By Tyler Stone
Nobody in their right mind enjoys journeying across Midtown Manhattan. The crush of vehicles, construction, tourists and pedestrians makes speedy travel nearly impossible: the average speed of a car traveling south of 60th Street is 4.7 miles per hour, barely faster than walking. In a city with 8.5 million residents and 60 million annual tourists – and many more to come in the years ahead – speeds that slow are not only frustrating but also deeply economically inefficient. Shipments arrive late; important meetings get rescheduled. Workers who could take jobs in the city are discouraged because they live too far away. Much of New York feels like it’s congealing.
Congestion pricing, in the words of Governor Cuomo, “is an idea whose time has come.” He couldn’t be more right. The scheme recently proposed by Fix NYC, a special commission set up by the Governor, creates a “congestion zone” from 60th Street down to the Battery, stretching across the full east-west axis of lower Manhattan. Passenger cars would pay $11.52 to enter the area, trucks would pay $25.34, and for-hire vehicles like taxis and ride-hailing services would pay somewhere between $2 and $5. All told, the proposal could raise around $1.5 billion in annual revenue, money desperately needed for the repair and extension of the city’s public transit system.
New York City should implement this sort of congestion pricing for three reasons. First, it’s proven to work. London imposed a similar congestion pricing plan in 2003: without it, traffic speeds in central London are estimated to have been 20% to 32% slower than they are today. In Singapore, the city’s Electronic Road Pricing (ERP) system not only caused average speeds within its congestion pricing zone to increase from 35 kilometers per hour to 45 kilometers per hour, it also cut vehicular traffic by over 24%. Commuters and tourists that ordinarily would have driven into each city’s downtown were incentivized to change their behavior. In the process, London and Singapore raised billions in revenue to fund various transportation initiatives.

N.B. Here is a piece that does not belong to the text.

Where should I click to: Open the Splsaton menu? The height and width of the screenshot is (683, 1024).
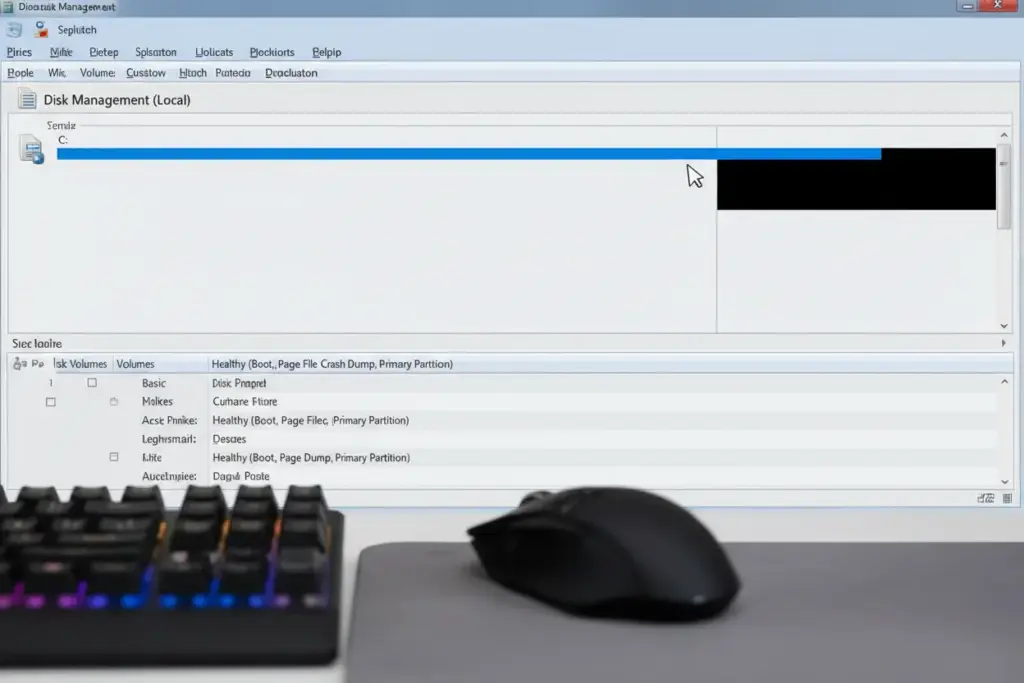coord(156,52)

Second, the Metropolitan Transportation Authority needs far more than its current funding to repair and extend its subway service. Joseph Lhota, the MTA’s chairman, argued that merely “modernizing” the subway would cost the city $9 billion; expansion to underserved areas would be even more expensive if the cost of the newly opened Second Avenue line is any indication (roughly $2.7 billion per mile). Congestion pricing won’t solve this funding issue on its own, but it can be the centerpiece of a broader effort that includes ideas such as streamlining the MTA’s bloated procurement process, incrementally raising ticket fares, and reforming the city’s expensive pension plans for retired bureaucrats (and using the savings to invest in infrastructure). $1.5 billion annually goes a long way towards making improvement and expansion possible.
The final and most important reason, however, is all about economics and city vitality. Cities are ultimately labor markets. People move to cities for better jobs and higher pay; businesses locate in those same cities for a larger supply of workers with the requisite skills. Economists (including teams at the World Bank and NYU’s Marron Institute) have repeatedly demonstrated that transportation is an essential element in the productivity and density of cities: the easier and faster it is for workers to get around, and for businesses to ship and receive goods, the more people and businesses flock to a city. Culture flourishes. The opposite is true as well; as transportation becomes slower and more difficult, fewer people migrate to the city, which in turn cuts into its productivity. Culture withers. All the attributes we love about New York – its cosmopolitanism, its dynamism, and its inventiveness – are built on this simple but powerful economic foundation. If we don’t rejuvenate our decaying, antiquated transportation infrastructure, particularly that “great mover of people,” the subway, we risk sabotaging our economy and cultural vibrancy.
Fix NYC’s proposal is not perfect. Its prices are subject to debate, and its local economic effects on consumer prices are unclear. There are also legitimate questions about the equity of the plan and how it would affect lower-income drivers. Nevertheless, public policy is not about perfection; complex policy issues require bold action especially where there is a rare window of opportunity. The Governor and State Legislature should muster the political courage to make congestion pricing a reality. If they don’t, the city may find itself slowly losing the economic power and cultural cachet that made it so popular in the first place. New York could become a shell of its former self. At least the traffic will be much better in Midtown, perhaps, but only because the streets will be deserted.